:: PROBLEMS TO SOLVE ::
1 – In the report on checks of pilgrimage travel agents, in which town were the six agents that met with officials' approval located?
2 – Write the next part of the report on checks of pilgrimage travel agents, picking up after its last sentence.

:: SOURCE EXTRACT ::

=-=-=

The problems discovered ranged from unprofessional practices, through to agents selling schemes for which they lacked proper visas and approvals, to potential frauds.
Lancashire County Council officials working with the police visited 22 online and high street agents following concerns about packages to visit holy sites in Saudi Arabia.
Just six, all in Preston, met with their approval with the other 16 in Hyndburn, Burnley and Pendle now subject to further investigations which could lead to prosecution.
Similar checks in Blackburn with Darwen led to formal action being taken against one trader and continuing inquiries into six others.
Problems exposed include: * websites taking deposits while advertising bogus addresses; * online agencies providing inadequate contact details; * paying for a 5-star hotel and ending up with a poor quality, cramped rooms; * lack of proper visas and accreditation; * agents selling packages for which they have not secured accreditation and visas through approved organisers; * flight tickets and visas not arriving; and * operators making last-minute changes to flights.
In the worst cases, scam tour operators have disappeared with thousands of pounds of pilgrims' money, trading standards bosses said.
In June 2003, Mohammed Adris, of Blackburn Road, Accrington, was convicted at Burnley Crown Court of stealing £150,000 from 170 pilgrims for bogus trips.
More than 3,000 East Lancashire residents join the 25,000 UK pilgrims to the Saudi Arabian Holy City every year.
Pendle Labour councillor Mohammed Iqbal said: “These people are despicable, exploiting people’s religious enthusiasm for gain.”

=-=-=

Dataset rows
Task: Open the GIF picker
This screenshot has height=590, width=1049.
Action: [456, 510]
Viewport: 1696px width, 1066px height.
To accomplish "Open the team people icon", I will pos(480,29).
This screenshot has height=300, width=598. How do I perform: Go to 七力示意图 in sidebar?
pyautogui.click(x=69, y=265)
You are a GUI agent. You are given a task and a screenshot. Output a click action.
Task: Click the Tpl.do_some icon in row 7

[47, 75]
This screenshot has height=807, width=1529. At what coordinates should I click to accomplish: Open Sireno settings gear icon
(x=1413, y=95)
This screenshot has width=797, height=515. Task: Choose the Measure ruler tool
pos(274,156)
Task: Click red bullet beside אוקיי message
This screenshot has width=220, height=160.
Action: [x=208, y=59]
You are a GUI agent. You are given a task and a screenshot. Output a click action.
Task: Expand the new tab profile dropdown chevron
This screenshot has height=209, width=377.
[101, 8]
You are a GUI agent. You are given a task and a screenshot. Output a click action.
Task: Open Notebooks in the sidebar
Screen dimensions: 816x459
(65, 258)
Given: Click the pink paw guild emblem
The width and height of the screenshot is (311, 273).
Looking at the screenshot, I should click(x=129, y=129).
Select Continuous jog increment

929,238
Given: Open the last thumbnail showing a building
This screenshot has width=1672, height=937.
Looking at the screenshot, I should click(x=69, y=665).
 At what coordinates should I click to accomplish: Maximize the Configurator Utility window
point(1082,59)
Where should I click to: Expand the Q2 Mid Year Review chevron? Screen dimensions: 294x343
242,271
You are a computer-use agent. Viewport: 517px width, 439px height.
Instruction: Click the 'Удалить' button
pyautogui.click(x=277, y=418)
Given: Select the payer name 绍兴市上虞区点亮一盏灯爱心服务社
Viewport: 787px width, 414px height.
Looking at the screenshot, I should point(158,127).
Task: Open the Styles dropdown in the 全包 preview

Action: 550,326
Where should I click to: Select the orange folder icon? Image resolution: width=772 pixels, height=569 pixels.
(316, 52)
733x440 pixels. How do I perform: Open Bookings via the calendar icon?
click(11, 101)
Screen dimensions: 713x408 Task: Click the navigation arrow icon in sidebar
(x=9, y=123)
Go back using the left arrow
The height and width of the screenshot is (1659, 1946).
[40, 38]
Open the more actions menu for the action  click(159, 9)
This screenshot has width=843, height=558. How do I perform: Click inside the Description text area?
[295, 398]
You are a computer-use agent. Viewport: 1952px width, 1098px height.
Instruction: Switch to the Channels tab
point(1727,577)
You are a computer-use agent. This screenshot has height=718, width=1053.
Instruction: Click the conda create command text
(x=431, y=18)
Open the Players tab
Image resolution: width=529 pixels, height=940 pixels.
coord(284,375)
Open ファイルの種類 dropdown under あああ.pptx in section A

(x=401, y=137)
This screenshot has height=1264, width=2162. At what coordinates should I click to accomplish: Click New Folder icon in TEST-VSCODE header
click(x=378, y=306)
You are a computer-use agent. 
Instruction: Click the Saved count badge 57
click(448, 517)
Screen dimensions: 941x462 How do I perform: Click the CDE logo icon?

=-=-=

:: EXPECTED RESPONSES ::
1 – Preston

2 –
Lancashire Council Mosque chairman Abdul Hamid Qureshi said: “It is particularly horrifying that some Muslims would do this to people trying to fulfil their once in a life-time duty to make these pilgrimages.
“This has been a problem in the past and I am disturbed that it is re-appearing.”
Altaf Arif, who runs Arif Hajj and Umrah Service in Brierfield is one 80 Mannazams, or organisers, approved by the Saudi Arabian government which takes 450 pilgrims a year.
He said: “People should check before they book that they are doing so though a Mannazam.”
Hyndburn Mayor Munsif Dad said: “I am delighted action is being taken. This is a real and shocking problem.”
Burnley MP Gordon Birtwistle said: “I am appalled. It is shocking people can exploit people religious enthusiasm like this.”
Blackburn MP Jack Straw said: “People should always be on their guard.”
The visits were part of a national project to ensure that all pilgrimages booked are correctly described, and that travellers' money is safe if things go wrong.
County public protection boss Janice Hanson said: "Every Muslim is expected to perform at least one Hajj or Umrah pilgrimage during their lifetime if they are physically and financially able. With trips costing thousands, it's big business.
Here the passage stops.